→ **Text to read**
>> Start

I've never learned any programming language, I'm thinking of starting with python, what do anons think about this?

>> No.15923789

>>15923622
This is the real answer.

>> No.15923832

>>15923622
No, real physicists are importing their research advisor's code from Fortran to Python and C.

>> No.15923843

>>15923769
It's really not that complicated. If it's after a colon or inside parentheses, it autoindents.

>> No.15923904

>>15923416
Python is so shitty. It's what happens when you try to make a scripting language "super simple" but don't think ahead and fill your "super simple" language with ridiculous kludges as you tack more shit on. This is why it's such a mess of retarded gotchas.
You want one int? Here, it uses 7 ints worth of memory and might automatically be turned into a string, which will then throw a type error, because for some reason Python changes types automatically except when you stuff things into functions, where it expects you to anticipate the auto-bullshit it did to your memory.
Plus, bullshit about references and whatnot. Allegedly you can have a string, set another string to equal it, change one, and the other changes too. Because this dumbfuck language wants to hide "scary" pointers, but leaves you to deal with its shit when it decides your strings are actually just pointers to the same thing.

>> End

→ **What is needed**
Answer from the forum thread above:
1. Which programming language is the first poster thinking of starting with?
2. In post No.15923832, what language is the advisor's code being moved from?
3. According to post No.15923843, in what two cases does it autoindent?

→ **Provided data**

>> Start

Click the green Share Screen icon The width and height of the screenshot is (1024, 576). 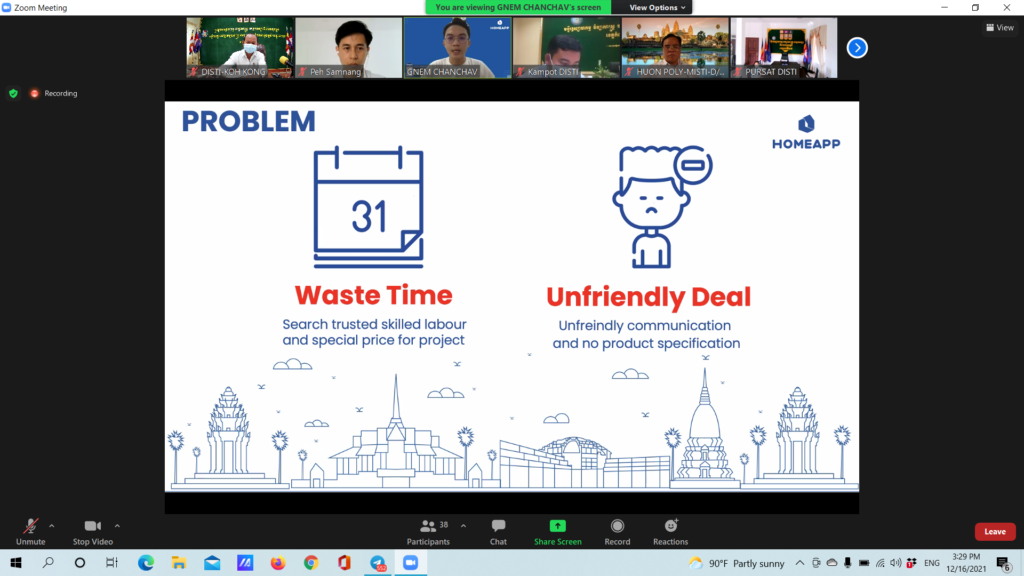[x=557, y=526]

>> End
>> Start

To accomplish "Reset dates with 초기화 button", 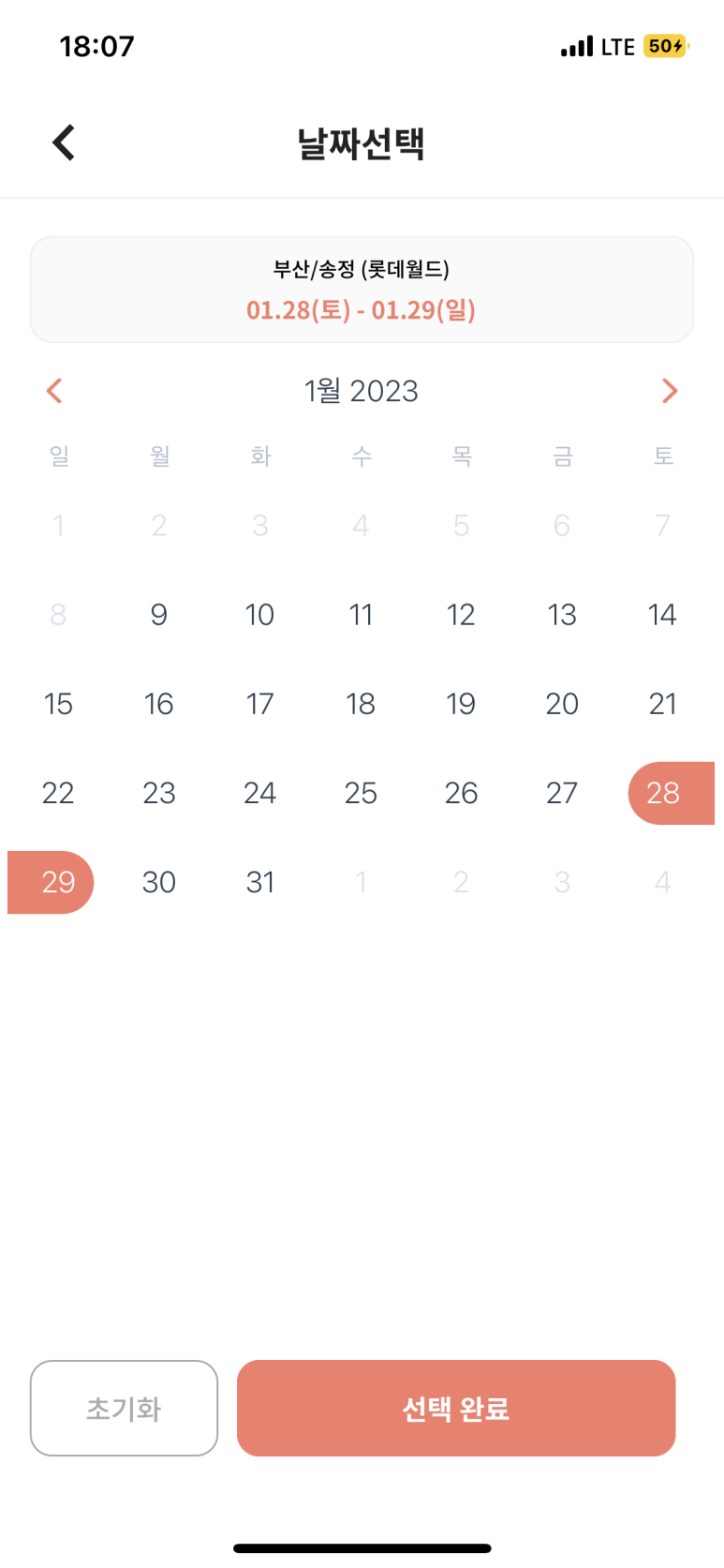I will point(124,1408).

>> End

→ **Output of the exercise**
1. Python
2. Fortran
3. After a colon or inside parentheses